Miró a su alrededor y vio el cuchillo con el que había apuñalado a Basil Hallward. Lo había limpiado varias veces, hasta que no había quedado en él ni una sola mancha. Estaba lustroso y brillaba. Del mismo modo que había dado muerte al pintor, mataría su obra y todo lo que significaba. Mataría el pasado y eso le daría la libertad. Acabaría con esa monstruosa vida del alma y, sin sus odiosas advertencias, estaría por fin en paz. Tomó el cuchillo y lo clavó en el cuadro.
Se oyó un grito y un crujido. La agonía contenida en aquel grito fue tan horrible que los criados se despertaron asustados y salieron sigilosamente de sus habitaciones. Dos señores que pasaban en ese momento por la plaza se detuvieron a mirar la magnífica mansión. Luego siguieron andando hasta que encontraron a un policía y lo llevaron hasta allí. El hombre tocó el timbre varias veces, aunque sin éxito. Toda la casa estaba a oscuras con excepción de una luz que brillaba en una de las ventanas de la planta superior. El policía se retiró minutos más tarde para situarse en un portal cercano, desde donde siguió vigilando la casa.

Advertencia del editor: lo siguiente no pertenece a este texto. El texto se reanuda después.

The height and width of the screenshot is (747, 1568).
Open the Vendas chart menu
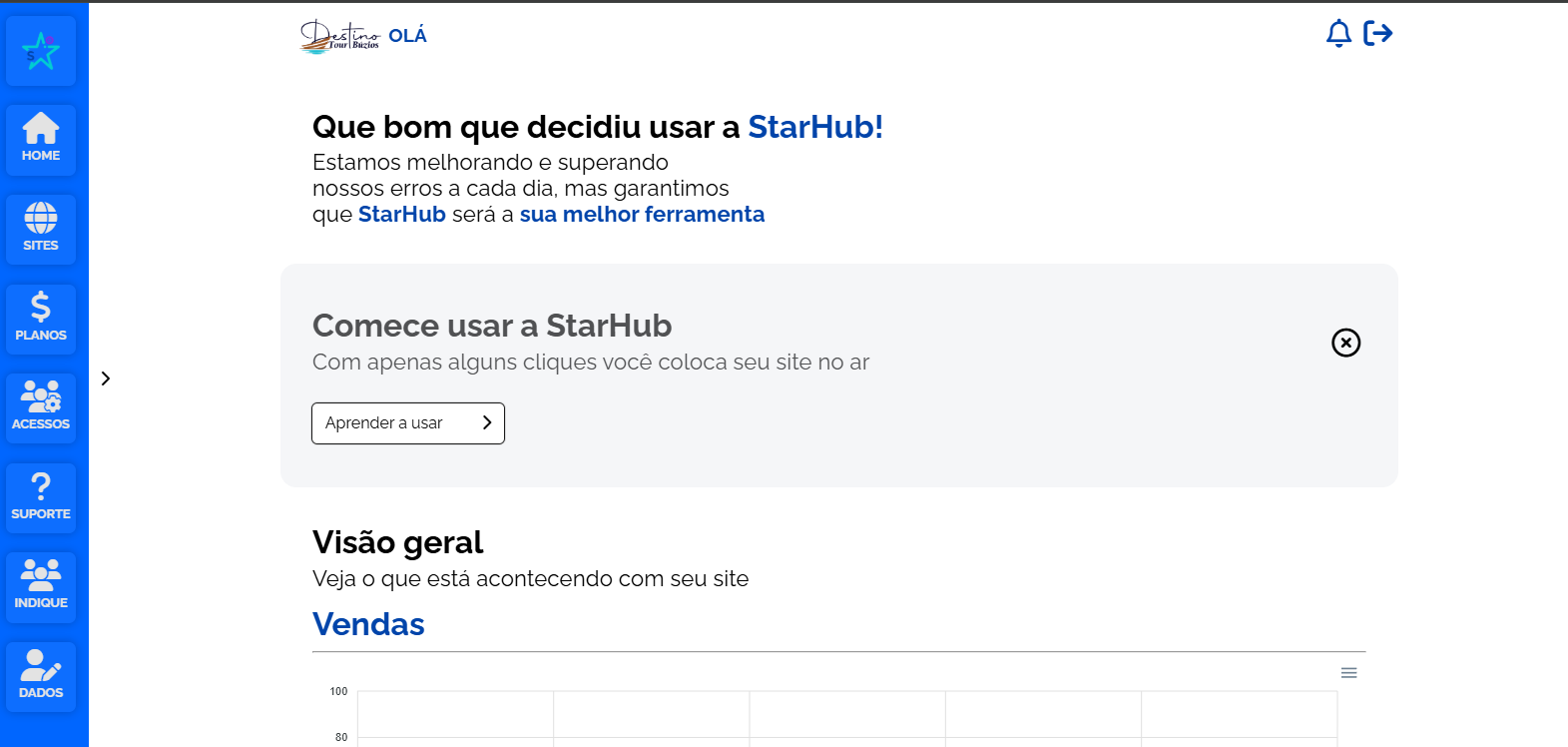[1349, 672]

—¿De quién es la casa, agente? —preguntó el mayor de los dos hombres.
—Del señor Dorian Gray, señor —respondió el policía.
Cuando se alejaban, los dos hombres se miraron y sonrieron con sorna. Uno de ellos era el tío de sir Henry Ashton.
Dentro, en las dependencias del servicio, los criados cuchicheaban a medio vestir. La anciana señora Leaf lloraba y se retorcía las manos. Francis estaba blanco como un muerto.
Alrededor de un cuarto de hora más tarde, el cochero y uno de los lacayos subieron sigilosamente. Llamaron a la puerta, pero nadie contestó. Luego gritaron. Todo seguía en silencio. Por fin, después de intentar en vano forzar la puerta, subieron al tejado y saltaron desde allí al balcón. Las ventanas cedieron fácilmente: las cerraduras eran viejas.
Al entrar encontraron, colgado de la pared, un magnífico retrato del señor de la casa tal como le habían visto por última vez, con todo el esplendor de su juventud y de su exquisita belleza. Estirado en el suelo había un hombre muerto, vestido de etiqueta y con un cuchillo clavado en el corazón. Estaba arrugado, reseco y tenía un aspecto repugnante. No le reconocieron hasta que examinaron sus sortijas.